──────── Source

Paul Johansson (born January 26, 1964) is an American-born Canadian actor and director in film and television, best known for playing Dan Scott on the WB/CW series, One Tree Hill, and for his role as Nick Wolfe on the short lived Highlander: The Series  spin-off Highlander: The Raven. He directed the 2011 film adaptation of Ayn Rand's novel, Atlas Shrugged: Part I.

Acting career 
Johansson landed his first role on the soap opera Santa Barbara. He played Greg Hughes from 1989 to 1990. Soon he made appearances in other television shows such as Parker Lewis Can't Lose and Beverly Hills, 90210, and later recurred on Lonesome Dove: The Series and starred on Lonesome Dove: The Outlaw Years.

Johansson became well-known to fans of 90210 for playing John Sears, a fraternity brother who unsuccessfully vied for the affections of Kelly Taylor (Jennie Garth) and set up Steve Sanders (Ian Ziering) to burglarize a professor's office. The character returned for the season 4 finale.

────────────────
──────── Information shown

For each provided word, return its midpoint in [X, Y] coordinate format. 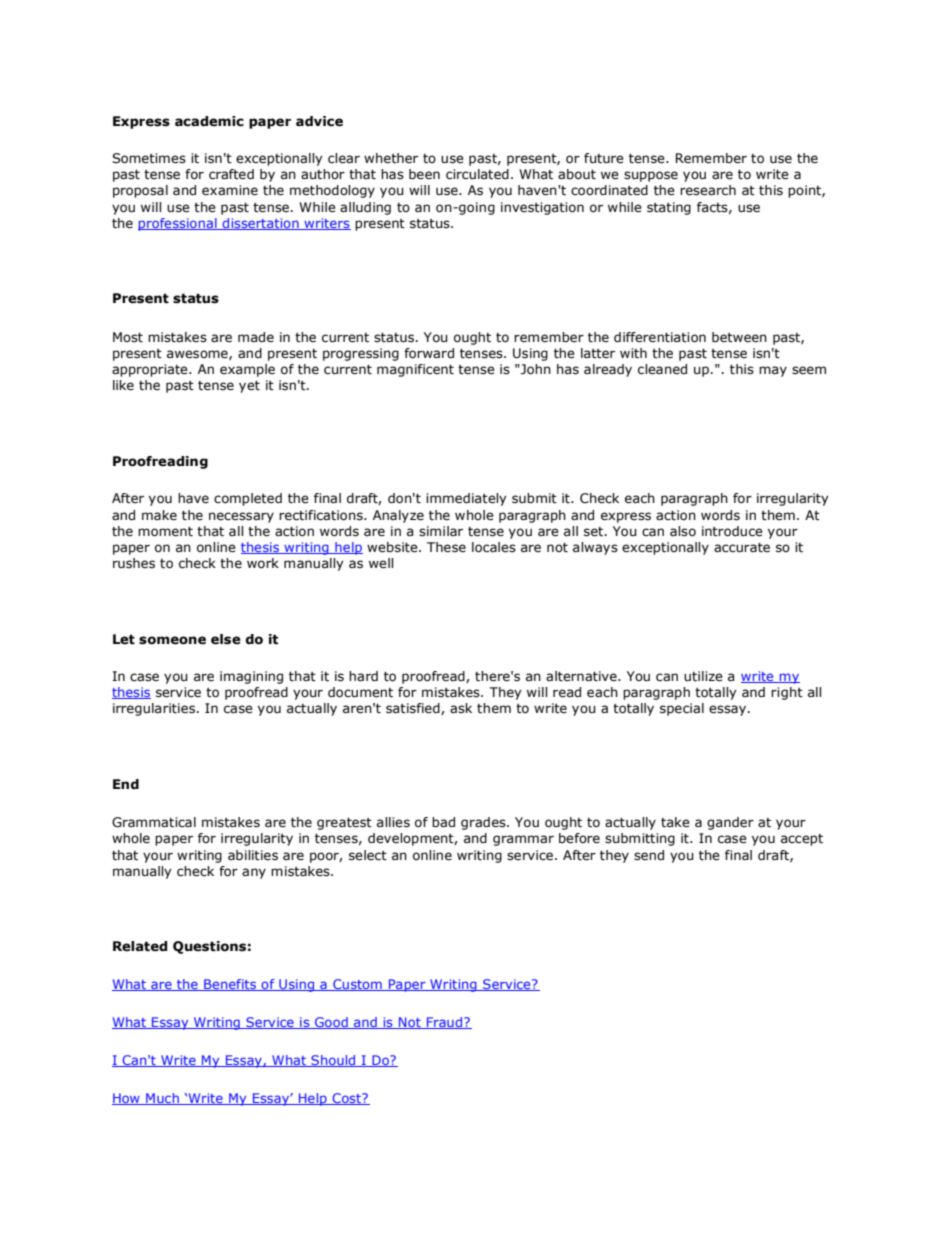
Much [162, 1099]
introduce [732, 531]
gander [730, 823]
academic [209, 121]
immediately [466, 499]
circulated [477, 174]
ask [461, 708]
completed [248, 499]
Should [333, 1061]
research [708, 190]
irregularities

────────────────
──────── Information shown

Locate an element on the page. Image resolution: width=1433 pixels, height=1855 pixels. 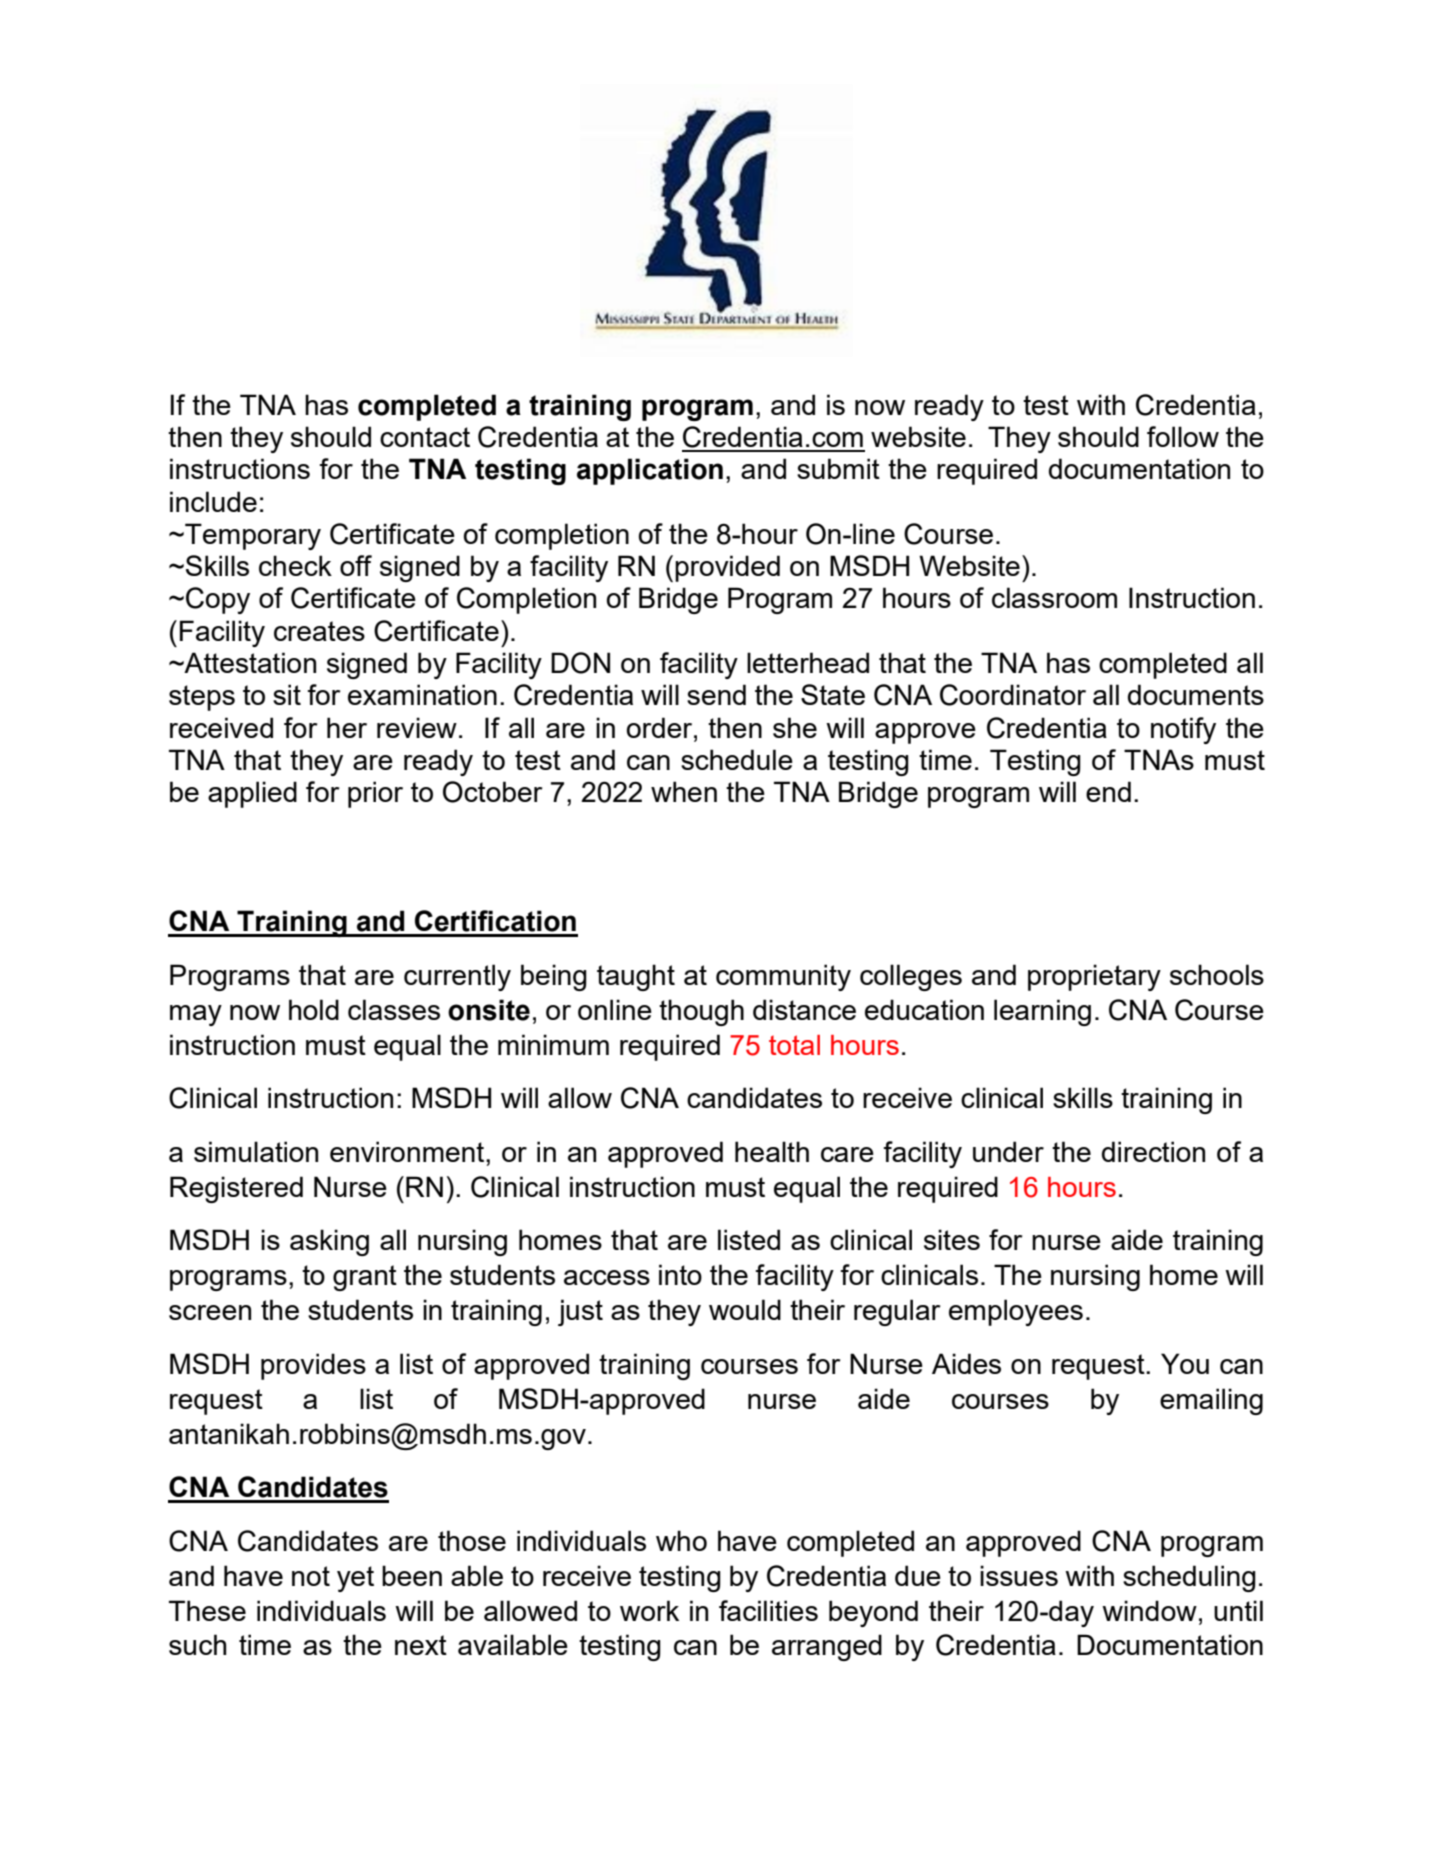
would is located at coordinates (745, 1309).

────────────────
──────── Information shown

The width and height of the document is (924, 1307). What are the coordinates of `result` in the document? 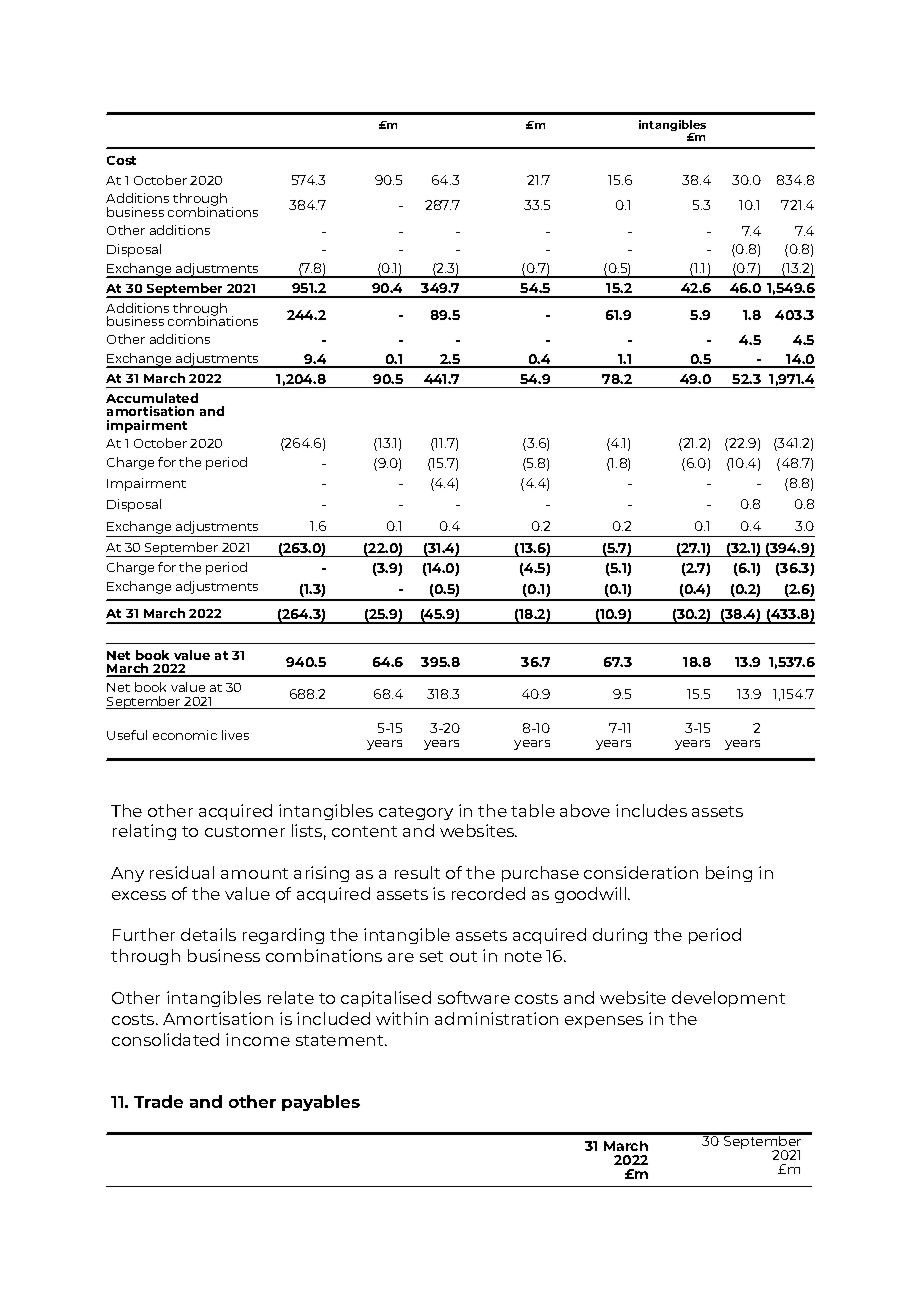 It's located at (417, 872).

────────────────

Task list →
A – From the Paul Johansson text, reproduce word for word the passage that opens with "Johansson became well-known" and runs through "season 4 finale.".
B – According to the Paul Johansson text, what character did he play on the soap opera Santa Barbara?

Set of answers →
A –
Johansson became well-known to fans of 90210 for playing John Sears, a fraternity brother who unsuccessfully vied for the affections of Kelly Taylor (Jennie Garth) and set up Steve Sanders (Ian Ziering) to burglarize a professor's office. The character returned for the season 4 finale.

B – Greg Hughes